As you know in the books Harry and his friends all drink that delectable sounding drink, butter beer. My friend and I were talking about it today on how we thought it tasted like. I thought it was a drink tasting like root beer, only creamier and warm. She thought it tasted like butterscotch. So what do you think it tastes like?
Mods - This is more of a poll, but it’s also about a book so I’m not sure really sure where it goes. Feel free to move it if it strikes your fancy.
I’ve always figured it was like “butter scotch” but with less of a kick (scotch/beer, see?) 'cause it’s for kids. (Yeah, I know, beer isn’t for kids. Whatever.) The one I wonder about is “pumpkin juice”. I’ve never met a juicy pumpkin yet. It’s like “banana juice” – you know what it would taste like, but how do you get it? I think I would flavor my pumpkin juice (squeeze it!) with a little nutmeg and cinnamon.
[QUOTE=look@hergo!]
The one I wonder about is “pumpkin juice”. I’ve never met a juicy pumpkin yet. QUOTE]
Are you kidding? Pumpkin’s main constituent is water!
A while back, I thought up a recipe for butterbeer. It consisted of root beer, cream soda, and butterscotch flavoring. I haven’t actually tried it out, though.
I’ve always imagined it as having the basic flavor of a melted stick butter, diluted to about 20% with carbonated water, and with a nearly indetectable twinge of artifical alcohol flavor. I can imagine what that would taste like, and it would suck, but it would suck in such an alien and interesting manner that I would be forced to consume it in large quantities. It’s like the concentrated orange juice we have at work, which is so horribly potent, rotten-tasting (one suspects it is perpetually on the verge of fermentation), and impalatably acidic that I cannot help but drink it whenever I get the chance. I figure that if butterbeer tasted like a drink made from butter – especially if it leaves an aftertaste as bizarre as that of alcohol – I’d have to drink it just because of how oddly it sucked.
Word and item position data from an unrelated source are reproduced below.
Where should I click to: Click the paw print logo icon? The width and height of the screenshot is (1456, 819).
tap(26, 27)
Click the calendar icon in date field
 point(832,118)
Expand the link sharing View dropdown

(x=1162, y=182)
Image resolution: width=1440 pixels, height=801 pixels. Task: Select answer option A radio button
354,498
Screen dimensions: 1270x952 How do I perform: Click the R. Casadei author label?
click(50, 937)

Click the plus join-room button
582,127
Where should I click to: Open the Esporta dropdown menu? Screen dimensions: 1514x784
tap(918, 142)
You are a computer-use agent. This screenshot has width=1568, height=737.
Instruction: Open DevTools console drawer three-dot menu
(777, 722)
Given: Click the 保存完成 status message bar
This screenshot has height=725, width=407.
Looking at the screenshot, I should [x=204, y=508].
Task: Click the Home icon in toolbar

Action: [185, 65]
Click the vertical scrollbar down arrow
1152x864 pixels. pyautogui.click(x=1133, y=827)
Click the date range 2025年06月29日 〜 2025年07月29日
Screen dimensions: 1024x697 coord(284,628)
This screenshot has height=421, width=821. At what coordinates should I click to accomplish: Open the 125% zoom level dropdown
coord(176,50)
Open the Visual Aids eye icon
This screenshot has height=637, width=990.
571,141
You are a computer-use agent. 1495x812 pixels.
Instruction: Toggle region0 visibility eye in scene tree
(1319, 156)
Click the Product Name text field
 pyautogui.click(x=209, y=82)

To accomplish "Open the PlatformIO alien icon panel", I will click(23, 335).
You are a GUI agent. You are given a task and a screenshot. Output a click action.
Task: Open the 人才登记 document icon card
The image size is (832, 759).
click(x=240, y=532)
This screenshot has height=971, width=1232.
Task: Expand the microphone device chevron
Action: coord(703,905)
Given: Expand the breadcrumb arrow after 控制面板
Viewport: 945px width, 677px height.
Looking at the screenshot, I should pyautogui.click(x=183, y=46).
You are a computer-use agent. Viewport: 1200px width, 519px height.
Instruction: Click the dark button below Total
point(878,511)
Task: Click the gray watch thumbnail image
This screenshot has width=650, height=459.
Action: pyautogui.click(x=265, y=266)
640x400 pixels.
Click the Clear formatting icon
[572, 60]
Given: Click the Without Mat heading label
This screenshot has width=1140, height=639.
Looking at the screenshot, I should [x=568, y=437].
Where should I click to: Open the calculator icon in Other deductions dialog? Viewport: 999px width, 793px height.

I also figure the Potter kids would feel the same way. See, half the joy I get from a fictional universe is that I can pretend that explanations like the above make sense to people who aren’t me.
IIRC, until relatively recently children at British boarding schools drank “small beer”. This has very little alcohol content, and was considered better for kids than plain water. After all, prior to modern sanitation, water could be full of all kinds of nasty disease-causing stuff. The brewing process killed off most of the germs.
I don’t think we are meant to understand that butter beer has enough alcohol for even a child to be affected by it, but apparently a house elf can get sick off it. Too much sugar or caffeine could also make someone sick so this isn’t really conclusive, but I suspect Rowling intends for butter beer to have a trace of alcohol in it.
Anecdotally, my mother once bought one of those “brew your own ginger ale at home!” kits, and the whole family swore that the final result had a faint alcohol aftertaste. I imagine that, like ginger ale and root beer, butter beer is also fermented.
I picture it as butterscotch-flavored and very mildly alcoholic, like 1 to 2%. (Winky gets drunk off it, after all, even though none of the kids seem to.) Not really fizzy, because wizards seem to drink it warm in the winter and warm fizz doesn’t sound very appealing, but still a bit frothy, if that makes sense.
Another vote for a butterscotch flavor with a mild alcoholic kick…but I also envision it as being bewitched in such a way as to convey a warming effect on the body when drunk.
I’ve always thought of it as the wizarding world shandy - slightly beerish taste, and with the alcohol from beer - but watered down with… cream and sugar?
During one of the trips to Hogsmeade, doesn’t Harry start to feel a bit light-headed from too much Butterbeer? It definitely seems like the drink has some alcohol, but apparently even a child has to drink a lot of it before he starts to get buzzed.
Well, er… yeah. Of course it would. Ginger beer (that is, real ginger beer, not the Canada Dry type abomination) is fermented. That’s what makes it fizzy. You won’t get much alcohol - say 1% if this page is anything to go by.
Anyway, a bit of alcohol isn’t going to do kids any harm. I know that as a baby I was dosed up with gripe water, and that’s on a par with lager in terms of alcohol content.